**TEXT UNDER STUDY**

The Jog is a scooter produced by the Yamaha Motor Company since 1983, and was introduced in North America in 1986. It continued production in North America after 3 style changes and model designations (CE50, CG50 and CY50) until 2001. The Jog has continued production elsewhere in the world and uses the current CV50 designation.

== The Jog CE50 ==
For the first generation Jog, produced from 1986 to 1987, was actually part of the Riva family and in many areas was initially known as the Riva Jog. It was powered by an air-cooled two-stroke reed valve 49 cc vertical Minarelli single-cylinder engine producing with 4.5 hp and 4.3 lbft of torque. The top speed was 35–38 mph. For 1986 it came in red or yellow, and in 1987 it was red or blue.

== The Jog CG50 ==
In 1988 the Yamaha Jog was released after being completely restyled and carried the designation CG50. It was powered by a similar vertical Minarelli engine as the prior CE50 Jog, this engine uses a smaller crankshaft but most other parts are compatible. Color combinations included white/purple, red, and black. The CG50 was sold in North America from 1988 to 1991.

== The Jog CY50 ==
The final North American revision the CY50 was released in 1992 and had the longest production run of any of the Jogs, ending in 2001. It was a heavily restyled version of the CG50, but the engine was also changed from the air-cooled vertical Minarelli to the air-cooled 49 cc horizontal Minarelli and the top speed was increased to 40 mph in stock form. Unrestricted the CY50 was capable of 45–48 mph. The CY50 came in a wide assortment of colors.

The CY50 Jog seat was not suitable for two passengers.

== The Jog CV50 ==
The CV50 was released in 2006 as a successor to the CY50. The CV50 Jog still had the horiztonal Minarelli engine, but it saw a complete overhaul and redesign which took the CV50 away from a 'boxy shape' in favour of a more streamlined and 'curvy' shape. It was the first model of the jog family to feature a disk brake on the front, as all previous models used a drum setup front and back.

**COLLECTED DATA**
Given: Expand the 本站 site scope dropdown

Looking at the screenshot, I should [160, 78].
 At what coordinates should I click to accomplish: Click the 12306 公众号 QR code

**REQUIREMENT**
Quote the passage of the Yamaha Jog text starting with "The Jog is a" and going on through "red or blue.".

**REPLY**
The Jog is a scooter produced by the Yamaha Motor Company since 1983, and was introduced in North America in 1986. It continued production in North America after 3 style changes and model designations (CE50, CG50 and CY50) until 2001. The Jog has continued production elsewhere in the world and uses the current CV50 designation.

== The Jog CE50 ==
For the first generation Jog, produced from 1986 to 1987, was actually part of the Riva family and in many areas was initially known as the Riva Jog. It was powered by an air-cooled two-stroke reed valve 49 cc vertical Minarelli single-cylinder engine producing with 4.5 hp and 4.3 lbft of torque. The top speed was 35–38 mph. For 1986 it came in red or yellow, and in 1987 it was red or blue.